Already, Saskatchewan and Manitoba have moved to fund trials, Alberta and Newfoundland and Labrador will fund studies of patients treated elsewhere and New Brunswick is offering $500,000 to help those who want to receive the treatment somewhere else.


But last year, the federal government said there isn’t yet enough evidence to support the procedure. Premier Darrell Dexter has said his government supports national trials, with Ottawa taking the lead in funding them, but the province wouldn’t move ahead on its own.


He repeated that position at the legislature when questioned by Tory Leader Jamie Baillie.


"We will participate — if there are national trials — in the process that is set out by Health Canada," Dexter said in question period.


The treatment is based on research by an Italian physician that suggests the disease, which affects the central nervous system, is related to a buildup of iron in the brain, resulting from constricted blood flow.


The clinical trials would investigate a surgical procedure done in other countries, including Mexico, Poland and Bulgaria, which uses a balloon angioplasty to open up the blocked veins.


According to the Multiple Sclerosis Society of Canada, Canadians have one of the highest rates of multiple sclerosis in the world. On a per capita basis, the largest number of people with the neurological disease live in Atlantic Canada and the Prairies.


Dozens of Canadians are believed to have travelled to other countries for the treatment.


Baillie asked Health Minister Maureen MacDonald whether those patients are able to receive followup care in this province. He said some patients’ family doctors have said referring them to a specialist would open them to the possibility of discipline.


MacDonald said her department hasn’t issued any directives to family doctors telling them not to refer multiple sclerosis patients to specialists. She said individual doctors make their own clinical judgments, and the province’s MS clinics don’t turn people away.

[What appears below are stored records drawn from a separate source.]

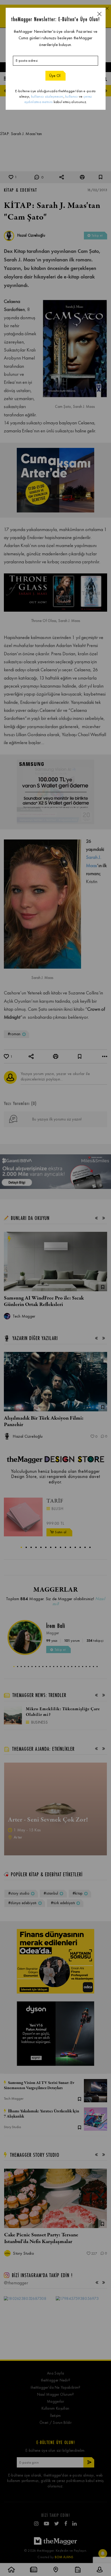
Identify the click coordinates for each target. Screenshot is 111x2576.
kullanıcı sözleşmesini (47, 96)
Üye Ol (55, 75)
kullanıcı (71, 96)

Demonstrations in support of trials were expected to be held from Halifax to Victoria, while worldwide rallies were also planned for Thursday.


Cole Harbour resident Crystal Bruce was among those who rallied outside Province House.


Bruce wore a sign that said I Am MS Symptom-Free. Ask Me How. She had her treatment in Albany, N.Y., in November.


"When I left, I had a cane and I was regressing quite fast. And I know that if I didn’t have this done like I did in November, right now I’d probably have a walker."


The 35-year-old said her vision improved immediately and the tightening in her chest went away. She said she is fighting to make the same treatment available here.


"I’m here for those who can’t do it for themselves, and all the MS patients that can’t afford to go away for treatment or can’t leave the country for treatment because they’re too ill."


She also said that she has a son and the disease could be genetic.